Dentro del bunker
Los diseñadores de los campos de golf, colocan el bunker en lugares
estratégicos del campo, como forma de dificultar el camino hacia el objetivo.
El camino hacia el hoyo, se va construyendo por medio de golpes con los cuales
se intenta llegar lo más pronto posible hacia el mismo. Durante este camino
establecemos un dialogo entre nosotros y el campo tratando de “leer” lo mejor
posible el diseño del mismo y alcanzar
la meta.
El bunker es un vocablo que deriva del inglés, en el cual significa:
carbonera de un barco. Es un “fortín”, un refugio, por lo general para
protegerse de los bombardeos. También se habla de bunker al referirse a un
grupo resistente a cualquier cambio político.
Si estos vocablos los usamos aplicados a la mente podemos ver los efectos
que puede causar encontrarnos en un bunker.
El bunker es un espacio dentro del campo de golf, que impide el
desarrollo “normal” de los acontecimientos. Caer en un bunker no es algo
deseado por el jugador. El bunker es un área del campo y de la mente que impide
la progresión adecuada del pensamiento creativo. El bunker es un elemento de
resistencia, de oposición a la continuidad del juego. Es un obstáculo para el
jugador y es un fortín para el campo. En ocasiones se tiene la experiencia
emocional que la bola que se acerca peligrosamente al bunker es atraída por
este hasta que cae dentro del mismo.
En el desarrollo normal del pensamiento existen experiencias emocionales
que resultan difíciles de “digerir” y que resultan ser un obstáculo para el mismo.
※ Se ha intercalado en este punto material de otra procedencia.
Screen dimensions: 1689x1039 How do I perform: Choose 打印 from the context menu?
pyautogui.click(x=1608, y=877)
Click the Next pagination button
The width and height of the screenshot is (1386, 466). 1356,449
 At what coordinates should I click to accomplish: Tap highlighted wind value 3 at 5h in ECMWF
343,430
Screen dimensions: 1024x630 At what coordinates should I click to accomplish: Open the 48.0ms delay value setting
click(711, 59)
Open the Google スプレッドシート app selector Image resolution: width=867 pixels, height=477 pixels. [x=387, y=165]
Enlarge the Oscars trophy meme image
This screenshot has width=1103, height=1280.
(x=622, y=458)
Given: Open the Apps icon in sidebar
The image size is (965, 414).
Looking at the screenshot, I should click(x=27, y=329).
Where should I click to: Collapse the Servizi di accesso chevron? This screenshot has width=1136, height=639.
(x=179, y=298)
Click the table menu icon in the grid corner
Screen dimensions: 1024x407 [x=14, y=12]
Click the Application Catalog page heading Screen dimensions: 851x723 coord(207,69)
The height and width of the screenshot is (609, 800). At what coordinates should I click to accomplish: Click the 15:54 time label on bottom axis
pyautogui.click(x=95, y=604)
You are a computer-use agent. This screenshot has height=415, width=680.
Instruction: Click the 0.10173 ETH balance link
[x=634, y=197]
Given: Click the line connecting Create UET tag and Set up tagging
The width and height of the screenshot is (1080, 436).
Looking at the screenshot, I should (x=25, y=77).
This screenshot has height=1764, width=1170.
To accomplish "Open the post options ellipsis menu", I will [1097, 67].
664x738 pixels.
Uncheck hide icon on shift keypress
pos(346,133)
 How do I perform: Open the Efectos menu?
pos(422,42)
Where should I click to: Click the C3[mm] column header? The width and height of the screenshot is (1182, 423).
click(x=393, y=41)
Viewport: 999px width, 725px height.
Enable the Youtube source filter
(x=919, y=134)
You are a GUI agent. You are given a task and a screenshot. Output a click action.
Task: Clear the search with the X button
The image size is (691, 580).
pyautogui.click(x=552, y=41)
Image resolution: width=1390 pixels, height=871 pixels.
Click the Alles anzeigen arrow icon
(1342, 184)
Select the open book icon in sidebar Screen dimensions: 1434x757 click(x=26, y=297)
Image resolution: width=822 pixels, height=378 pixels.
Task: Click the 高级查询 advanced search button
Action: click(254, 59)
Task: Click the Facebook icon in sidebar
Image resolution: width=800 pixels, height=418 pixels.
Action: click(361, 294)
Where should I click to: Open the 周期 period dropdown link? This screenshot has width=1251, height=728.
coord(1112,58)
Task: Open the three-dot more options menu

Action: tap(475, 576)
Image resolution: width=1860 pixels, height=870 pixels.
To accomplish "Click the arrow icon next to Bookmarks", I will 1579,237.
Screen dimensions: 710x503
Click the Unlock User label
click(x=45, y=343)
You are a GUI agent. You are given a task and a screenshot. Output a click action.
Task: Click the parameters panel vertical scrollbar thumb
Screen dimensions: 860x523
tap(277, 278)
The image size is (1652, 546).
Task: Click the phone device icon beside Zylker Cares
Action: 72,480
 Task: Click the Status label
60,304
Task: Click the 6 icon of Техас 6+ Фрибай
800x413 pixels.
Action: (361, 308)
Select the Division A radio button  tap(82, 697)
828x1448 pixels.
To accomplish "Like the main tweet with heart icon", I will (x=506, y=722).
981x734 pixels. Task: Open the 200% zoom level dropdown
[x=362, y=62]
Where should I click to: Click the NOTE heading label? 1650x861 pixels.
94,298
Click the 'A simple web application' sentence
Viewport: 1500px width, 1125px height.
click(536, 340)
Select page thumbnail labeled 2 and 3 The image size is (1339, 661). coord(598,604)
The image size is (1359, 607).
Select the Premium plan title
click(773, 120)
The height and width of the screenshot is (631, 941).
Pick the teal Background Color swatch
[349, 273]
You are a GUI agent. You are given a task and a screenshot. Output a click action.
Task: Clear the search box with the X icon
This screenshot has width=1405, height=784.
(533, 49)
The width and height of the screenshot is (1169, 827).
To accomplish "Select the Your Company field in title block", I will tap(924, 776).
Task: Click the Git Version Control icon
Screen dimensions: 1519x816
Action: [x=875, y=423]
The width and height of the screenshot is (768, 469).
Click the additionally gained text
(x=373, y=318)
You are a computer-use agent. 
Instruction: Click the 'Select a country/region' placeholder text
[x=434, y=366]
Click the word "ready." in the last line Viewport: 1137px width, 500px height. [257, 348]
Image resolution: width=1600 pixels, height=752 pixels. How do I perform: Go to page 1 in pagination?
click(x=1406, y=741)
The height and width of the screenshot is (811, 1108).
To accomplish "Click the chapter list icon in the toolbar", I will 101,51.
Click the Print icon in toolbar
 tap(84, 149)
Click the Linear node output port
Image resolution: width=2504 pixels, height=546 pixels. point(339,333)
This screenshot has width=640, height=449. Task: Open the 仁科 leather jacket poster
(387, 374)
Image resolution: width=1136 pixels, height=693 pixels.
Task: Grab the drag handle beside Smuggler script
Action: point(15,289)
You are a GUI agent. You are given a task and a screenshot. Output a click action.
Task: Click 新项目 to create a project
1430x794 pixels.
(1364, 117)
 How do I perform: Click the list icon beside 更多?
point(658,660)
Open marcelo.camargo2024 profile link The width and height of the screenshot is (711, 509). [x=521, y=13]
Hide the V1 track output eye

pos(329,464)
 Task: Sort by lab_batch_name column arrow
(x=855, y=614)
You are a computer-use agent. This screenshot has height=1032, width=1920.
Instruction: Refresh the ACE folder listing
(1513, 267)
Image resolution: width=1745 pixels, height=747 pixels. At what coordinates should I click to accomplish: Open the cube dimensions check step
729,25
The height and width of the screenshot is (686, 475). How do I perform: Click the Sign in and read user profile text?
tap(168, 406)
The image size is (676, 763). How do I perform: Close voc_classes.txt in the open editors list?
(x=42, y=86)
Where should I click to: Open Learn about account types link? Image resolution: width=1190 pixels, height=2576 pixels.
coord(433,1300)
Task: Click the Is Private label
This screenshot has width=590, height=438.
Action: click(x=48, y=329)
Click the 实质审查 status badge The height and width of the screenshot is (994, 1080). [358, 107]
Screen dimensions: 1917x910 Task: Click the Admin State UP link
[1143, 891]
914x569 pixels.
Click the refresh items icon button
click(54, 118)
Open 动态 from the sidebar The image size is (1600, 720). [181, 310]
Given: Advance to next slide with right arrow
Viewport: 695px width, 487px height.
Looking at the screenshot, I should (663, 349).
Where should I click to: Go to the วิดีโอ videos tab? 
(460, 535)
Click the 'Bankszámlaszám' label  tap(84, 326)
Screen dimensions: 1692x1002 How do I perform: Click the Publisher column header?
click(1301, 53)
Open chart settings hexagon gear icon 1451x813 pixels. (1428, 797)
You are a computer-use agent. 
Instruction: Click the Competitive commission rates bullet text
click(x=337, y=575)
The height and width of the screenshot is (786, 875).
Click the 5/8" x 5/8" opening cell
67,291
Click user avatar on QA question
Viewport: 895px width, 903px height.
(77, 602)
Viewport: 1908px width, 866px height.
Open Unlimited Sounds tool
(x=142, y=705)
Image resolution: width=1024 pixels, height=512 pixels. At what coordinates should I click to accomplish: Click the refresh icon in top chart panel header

El juego de golf constituye una experiencia emocional en la cual la presencia
de elementos “bunker”, son resistencias que se oponen
el normal desarrollo del mismo.
Toda experiencia
emocional debe ser procesada, para poder ser adecuadamente utilizada con
posterioridad. Pero también es necesario poder olvidar las experiencias, de
manera que no nos encontremos abrumados por sensaciones o pensamientos que
impiden el procesamiento de la experiencia actual. Una de las funciones de la
memoria es el olvido, porque de otra manera la mente se vería recargada de
percepciones que terminarían siendo dolorosas para los sentidos.
Salir del bunker
debería ser una experiencia emocional que represente la manera que tenemos de
sortear los obstáculos que se presentan durante el juego. En el diálogo interno que tenemos durante la
partida debemos contar con aquellas experiencias que nos han permitido superar
los obstáculos y tolerar la frustración.